| QUOTED PASSAGE |
--

There’s little doubt that data drives business and is perhaps the most important asset financial institutions possess. To protect this precious resource, network administrators are tasked with installing any number of security controls and backups. However, IT decision makers often neglect one component in their data management strategy: data archival.
Too often the terms “archival” and “backup” are used interchangeably. While related, these two terms represent very different concepts. With data storage costs at an all-time low, it is easy to see why archival efforts might be relegated to the back burner. This article aims to clear up the confusing world of data archival.
No discussion of archival is complete without a comparison to data backups. Think of backups primarily as a redundancy, a short-term tool to ensure that data is not permanently lost due to hardware failure, virus outbreak, natural disaster, etc. Backups are essentially a copy of production data stored in a protected way. Data being backed up should be, for the most part, actively used and somewhat dynamic. The frequency of backups can vary depending upon how many minutes, hours, or days’ worth of potential data loss is deemed tolerable. No matter the frequency, backups should take place with rigid regularity. Backup solutions should put a premium on speed of writing data and reliability of that data.
Archival, on the other hand, refers to a systematic process of retiring static data from production data stores. Think of data archives as the long-term airport parking of the data management realm; while it may not be quite as convenient to access, it is at least a little cheaper. Archived data should be static in nature and rarely accessed – requirements that may represent a majority of the data on any given network. An organization may introduce data archival to fulfill an internal business data retention requirement or to comply with government regulation. Due to the regulations on community financial institutions, archival can be a useful tool to help segment and organize volumes of data that must be retained. Many financial institutions already use some form of archival, though it may be branded with a different name. Imaging systems, for example, are excellent candidates for implementing archival, and many imaging systems offer built-in archival capabilities or companion archival software.
Implementing archival technology can be as simple as an organized system of taking old data offline to external media (tape, DVD-R, external HDD), or can be as complex as adopting a full hierarchical storage management solution. One of the first decisions to make when introducing data archival is deciding whether to use an online solution for ease of access or a more cost-effective and tamper resistant offline option. Selection of an archival system should also take into account expected functional lifespan of storage media and long term accessibility concerns.

--

| INFORMATION SUPPLIED |
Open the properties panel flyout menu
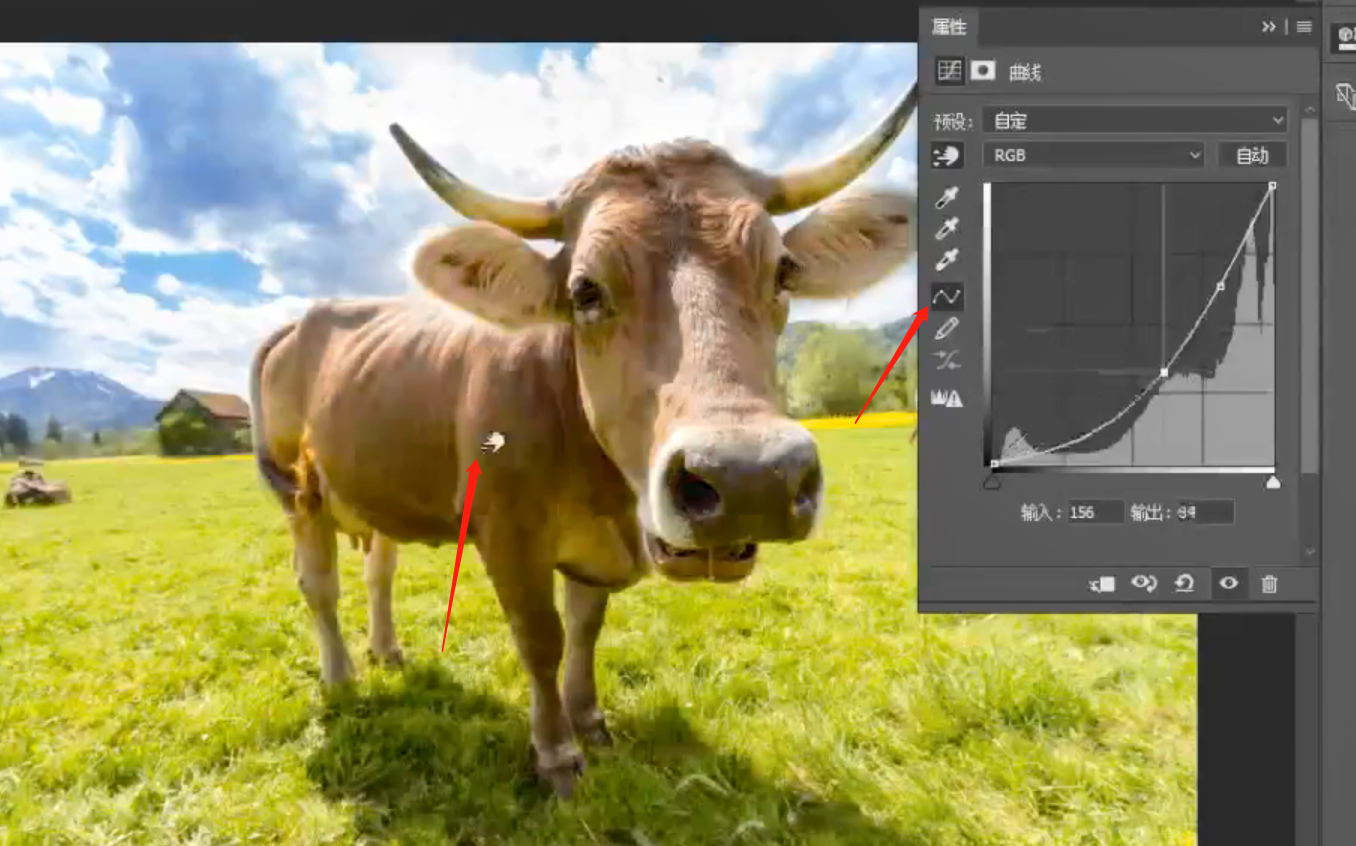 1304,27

--

| WHAT YOU WILL DO |
List the external media that the article on data archival names as places to take old data offline.

| SOLUTION |
Tape, DVD-R, external HDD